Take the lines below between the one holding "This screenshot has width=541, height=214." and the one holding "You are a GUI", inclusive, and copy them exactly. Add nothing.

== Data to examine ==

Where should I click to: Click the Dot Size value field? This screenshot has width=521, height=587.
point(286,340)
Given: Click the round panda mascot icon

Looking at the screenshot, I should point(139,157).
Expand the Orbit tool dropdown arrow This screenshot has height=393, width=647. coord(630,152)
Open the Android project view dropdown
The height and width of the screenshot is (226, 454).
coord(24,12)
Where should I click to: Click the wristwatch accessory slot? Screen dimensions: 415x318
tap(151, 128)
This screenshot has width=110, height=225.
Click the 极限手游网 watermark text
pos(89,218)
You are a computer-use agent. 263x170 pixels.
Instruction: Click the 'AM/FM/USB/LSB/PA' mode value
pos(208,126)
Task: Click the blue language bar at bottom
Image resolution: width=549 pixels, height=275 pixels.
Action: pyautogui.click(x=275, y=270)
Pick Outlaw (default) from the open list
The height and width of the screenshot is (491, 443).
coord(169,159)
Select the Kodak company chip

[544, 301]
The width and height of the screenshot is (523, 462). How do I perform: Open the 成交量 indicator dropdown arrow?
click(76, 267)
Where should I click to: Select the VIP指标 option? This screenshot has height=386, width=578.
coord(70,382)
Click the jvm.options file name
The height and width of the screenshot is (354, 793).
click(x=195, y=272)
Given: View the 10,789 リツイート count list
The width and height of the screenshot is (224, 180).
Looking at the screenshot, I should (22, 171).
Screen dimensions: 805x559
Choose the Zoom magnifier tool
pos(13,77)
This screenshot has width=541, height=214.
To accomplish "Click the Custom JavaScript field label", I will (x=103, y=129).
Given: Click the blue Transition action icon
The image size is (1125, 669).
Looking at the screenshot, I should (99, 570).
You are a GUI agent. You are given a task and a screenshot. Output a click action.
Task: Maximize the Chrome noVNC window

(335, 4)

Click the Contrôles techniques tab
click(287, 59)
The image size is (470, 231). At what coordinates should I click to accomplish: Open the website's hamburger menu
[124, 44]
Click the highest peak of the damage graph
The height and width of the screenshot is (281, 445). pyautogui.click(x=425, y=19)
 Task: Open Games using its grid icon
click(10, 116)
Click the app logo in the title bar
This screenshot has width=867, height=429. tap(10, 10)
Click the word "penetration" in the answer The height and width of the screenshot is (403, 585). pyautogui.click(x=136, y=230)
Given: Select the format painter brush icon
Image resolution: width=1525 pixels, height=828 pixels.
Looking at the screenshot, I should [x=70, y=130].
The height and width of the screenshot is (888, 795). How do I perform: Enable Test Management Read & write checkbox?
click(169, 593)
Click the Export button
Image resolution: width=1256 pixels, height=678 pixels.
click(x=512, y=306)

===

Response box:
This screenshot has width=541, height=214.
To accomplish "Click the Custom JavaScript field label", I will (x=103, y=129).
Given: Click the blue Transition action icon
The image size is (1125, 669).
Looking at the screenshot, I should (99, 570).
You are a GUI agent. You are given a task and a screenshot. Output a click action.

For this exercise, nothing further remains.